--- START ---
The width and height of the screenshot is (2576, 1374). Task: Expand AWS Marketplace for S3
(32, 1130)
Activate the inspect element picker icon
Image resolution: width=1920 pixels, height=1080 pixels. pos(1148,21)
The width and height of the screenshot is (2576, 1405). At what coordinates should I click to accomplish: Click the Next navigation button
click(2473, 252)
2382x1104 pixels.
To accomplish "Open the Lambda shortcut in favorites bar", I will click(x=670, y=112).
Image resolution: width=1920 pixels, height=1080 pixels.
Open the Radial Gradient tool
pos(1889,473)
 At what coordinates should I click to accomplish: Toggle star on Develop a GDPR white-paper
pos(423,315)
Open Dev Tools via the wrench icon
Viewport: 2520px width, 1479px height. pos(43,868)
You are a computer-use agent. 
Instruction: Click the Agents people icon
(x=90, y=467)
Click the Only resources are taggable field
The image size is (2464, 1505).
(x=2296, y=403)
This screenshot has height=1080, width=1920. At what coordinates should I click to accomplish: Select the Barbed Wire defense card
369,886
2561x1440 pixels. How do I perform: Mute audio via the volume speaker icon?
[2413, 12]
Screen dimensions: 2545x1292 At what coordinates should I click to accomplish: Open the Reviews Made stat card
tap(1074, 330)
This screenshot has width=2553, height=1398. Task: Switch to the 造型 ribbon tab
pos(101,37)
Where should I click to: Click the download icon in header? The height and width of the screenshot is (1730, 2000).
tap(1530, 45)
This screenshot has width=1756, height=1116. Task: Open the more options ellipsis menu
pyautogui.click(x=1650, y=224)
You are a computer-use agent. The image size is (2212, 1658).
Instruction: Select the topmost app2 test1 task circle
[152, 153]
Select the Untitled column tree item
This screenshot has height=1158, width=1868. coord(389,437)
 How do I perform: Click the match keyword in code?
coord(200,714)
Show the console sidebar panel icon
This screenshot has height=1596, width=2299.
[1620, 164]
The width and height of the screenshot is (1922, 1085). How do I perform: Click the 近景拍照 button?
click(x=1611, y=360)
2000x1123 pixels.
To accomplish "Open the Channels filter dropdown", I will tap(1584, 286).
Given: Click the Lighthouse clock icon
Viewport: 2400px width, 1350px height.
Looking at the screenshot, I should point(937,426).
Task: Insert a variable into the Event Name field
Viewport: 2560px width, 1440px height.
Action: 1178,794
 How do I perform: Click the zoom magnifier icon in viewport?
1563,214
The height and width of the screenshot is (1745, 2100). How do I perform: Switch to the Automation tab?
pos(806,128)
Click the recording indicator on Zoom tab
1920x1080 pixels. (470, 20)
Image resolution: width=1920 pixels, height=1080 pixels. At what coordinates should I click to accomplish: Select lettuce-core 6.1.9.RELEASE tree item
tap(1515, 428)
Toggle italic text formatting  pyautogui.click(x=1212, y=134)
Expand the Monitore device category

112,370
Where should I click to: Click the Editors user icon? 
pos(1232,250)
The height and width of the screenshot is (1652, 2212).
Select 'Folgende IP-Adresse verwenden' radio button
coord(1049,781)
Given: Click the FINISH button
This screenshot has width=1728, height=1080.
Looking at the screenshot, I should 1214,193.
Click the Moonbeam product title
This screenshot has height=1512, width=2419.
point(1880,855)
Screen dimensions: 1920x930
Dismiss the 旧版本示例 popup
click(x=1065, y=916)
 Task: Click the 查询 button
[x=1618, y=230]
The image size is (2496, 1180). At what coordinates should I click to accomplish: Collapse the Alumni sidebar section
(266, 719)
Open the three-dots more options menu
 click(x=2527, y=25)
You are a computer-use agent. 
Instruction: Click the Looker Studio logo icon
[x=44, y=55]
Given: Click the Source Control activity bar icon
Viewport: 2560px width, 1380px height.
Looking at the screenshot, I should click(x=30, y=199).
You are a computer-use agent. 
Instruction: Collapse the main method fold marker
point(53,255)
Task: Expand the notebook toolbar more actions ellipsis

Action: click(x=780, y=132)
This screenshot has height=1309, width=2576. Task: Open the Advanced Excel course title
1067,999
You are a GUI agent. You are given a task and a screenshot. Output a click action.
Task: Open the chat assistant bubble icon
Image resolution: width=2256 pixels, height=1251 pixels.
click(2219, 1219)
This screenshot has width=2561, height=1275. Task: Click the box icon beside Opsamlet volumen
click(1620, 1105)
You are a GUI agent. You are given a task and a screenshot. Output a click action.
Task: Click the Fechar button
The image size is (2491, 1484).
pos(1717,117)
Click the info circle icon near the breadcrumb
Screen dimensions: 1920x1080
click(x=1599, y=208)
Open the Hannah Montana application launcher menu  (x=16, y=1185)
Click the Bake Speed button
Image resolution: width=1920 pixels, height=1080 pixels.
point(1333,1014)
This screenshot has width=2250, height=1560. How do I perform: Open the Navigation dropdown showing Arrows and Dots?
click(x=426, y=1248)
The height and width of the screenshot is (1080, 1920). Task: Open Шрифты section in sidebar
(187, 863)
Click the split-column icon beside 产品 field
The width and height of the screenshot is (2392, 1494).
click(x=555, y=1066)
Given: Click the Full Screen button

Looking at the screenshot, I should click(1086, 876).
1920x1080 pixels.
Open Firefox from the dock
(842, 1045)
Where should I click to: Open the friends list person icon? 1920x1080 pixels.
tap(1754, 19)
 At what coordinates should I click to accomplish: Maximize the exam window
--- END ---
What the task asks: Restate all of the entries above precisely.

The completed task:
The width and height of the screenshot is (2576, 1374). Task: Expand AWS Marketplace for S3
(32, 1130)
Activate the inspect element picker icon
Image resolution: width=1920 pixels, height=1080 pixels. pos(1148,21)
The width and height of the screenshot is (2576, 1405). At what coordinates should I click to accomplish: Click the Next navigation button
click(2473, 252)
2382x1104 pixels.
To accomplish "Open the Lambda shortcut in favorites bar", I will click(x=670, y=112).
Image resolution: width=1920 pixels, height=1080 pixels.
Open the Radial Gradient tool
pos(1889,473)
 At what coordinates should I click to accomplish: Toggle star on Develop a GDPR white-paper
pos(423,315)
Open Dev Tools via the wrench icon
Viewport: 2520px width, 1479px height. pos(43,868)
You are a computer-use agent. 
Instruction: Click the Agents people icon
(x=90, y=467)
Click the Only resources are taggable field
The image size is (2464, 1505).
(x=2296, y=403)
This screenshot has height=1080, width=1920. At what coordinates should I click to accomplish: Select the Barbed Wire defense card
369,886
2561x1440 pixels. How do I perform: Mute audio via the volume speaker icon?
[2413, 12]
Screen dimensions: 2545x1292 At what coordinates should I click to accomplish: Open the Reviews Made stat card
tap(1074, 330)
This screenshot has width=2553, height=1398. Task: Switch to the 造型 ribbon tab
pos(101,37)
Where should I click to: Click the download icon in header? The height and width of the screenshot is (1730, 2000).
tap(1530, 45)
This screenshot has width=1756, height=1116. Task: Open the more options ellipsis menu
pyautogui.click(x=1650, y=224)
You are a computer-use agent. The image size is (2212, 1658).
Instruction: Select the topmost app2 test1 task circle
[152, 153]
Select the Untitled column tree item
This screenshot has height=1158, width=1868. coord(389,437)
 How do I perform: Click the match keyword in code?
coord(200,714)
Show the console sidebar panel icon
This screenshot has height=1596, width=2299.
[1620, 164]
The width and height of the screenshot is (1922, 1085). How do I perform: Click the 近景拍照 button?
click(x=1611, y=360)
2000x1123 pixels.
To accomplish "Open the Channels filter dropdown", I will tap(1584, 286).
Given: Click the Lighthouse clock icon
Viewport: 2400px width, 1350px height.
Looking at the screenshot, I should point(937,426).
Task: Insert a variable into the Event Name field
Viewport: 2560px width, 1440px height.
Action: 1178,794
 How do I perform: Click the zoom magnifier icon in viewport?
1563,214
The height and width of the screenshot is (1745, 2100). How do I perform: Switch to the Automation tab?
pos(806,128)
Click the recording indicator on Zoom tab
1920x1080 pixels. (470, 20)
Image resolution: width=1920 pixels, height=1080 pixels. At what coordinates should I click to accomplish: Select lettuce-core 6.1.9.RELEASE tree item
tap(1515, 428)
Toggle italic text formatting  pyautogui.click(x=1212, y=134)
Expand the Monitore device category

112,370
Where should I click to: Click the Editors user icon? 
pos(1232,250)
The height and width of the screenshot is (1652, 2212).
Select 'Folgende IP-Adresse verwenden' radio button
coord(1049,781)
Given: Click the FINISH button
This screenshot has width=1728, height=1080.
Looking at the screenshot, I should 1214,193.
Click the Moonbeam product title
This screenshot has height=1512, width=2419.
point(1880,855)
Screen dimensions: 1920x930
Dismiss the 旧版本示例 popup
click(x=1065, y=916)
 Task: Click the 查询 button
[x=1618, y=230]
The image size is (2496, 1180). At what coordinates should I click to accomplish: Collapse the Alumni sidebar section
(266, 719)
Open the three-dots more options menu
 click(x=2527, y=25)
You are a computer-use agent. 
Instruction: Click the Looker Studio logo icon
[x=44, y=55]
Given: Click the Source Control activity bar icon
Viewport: 2560px width, 1380px height.
Looking at the screenshot, I should click(x=30, y=199).
You are a computer-use agent. 
Instruction: Collapse the main method fold marker
point(53,255)
Task: Expand the notebook toolbar more actions ellipsis

Action: click(x=780, y=132)
This screenshot has height=1309, width=2576. Task: Open the Advanced Excel course title
1067,999
You are a GUI agent. You are given a task and a screenshot. Output a click action.
Task: Open the chat assistant bubble icon
Image resolution: width=2256 pixels, height=1251 pixels.
click(2219, 1219)
This screenshot has width=2561, height=1275. Task: Click the box icon beside Opsamlet volumen
click(1620, 1105)
You are a GUI agent. You are given a task and a screenshot. Output a click action.
Task: Click the Fechar button
The image size is (2491, 1484).
pos(1717,117)
Click the info circle icon near the breadcrumb
Screen dimensions: 1920x1080
click(x=1599, y=208)
Open the Hannah Montana application launcher menu  (x=16, y=1185)
Click the Bake Speed button
Image resolution: width=1920 pixels, height=1080 pixels.
point(1333,1014)
This screenshot has width=2250, height=1560. How do I perform: Open the Navigation dropdown showing Arrows and Dots?
click(x=426, y=1248)
The height and width of the screenshot is (1080, 1920). Task: Open Шрифты section in sidebar
(187, 863)
Click the split-column icon beside 产品 field
The width and height of the screenshot is (2392, 1494).
click(x=555, y=1066)
Given: Click the Full Screen button

Looking at the screenshot, I should click(1086, 876).
1920x1080 pixels.
Open Firefox from the dock
(842, 1045)
Where should I click to: Open the friends list person icon? 1920x1080 pixels.
tap(1754, 19)
 At what coordinates should I click to accomplish: Maximize the exam window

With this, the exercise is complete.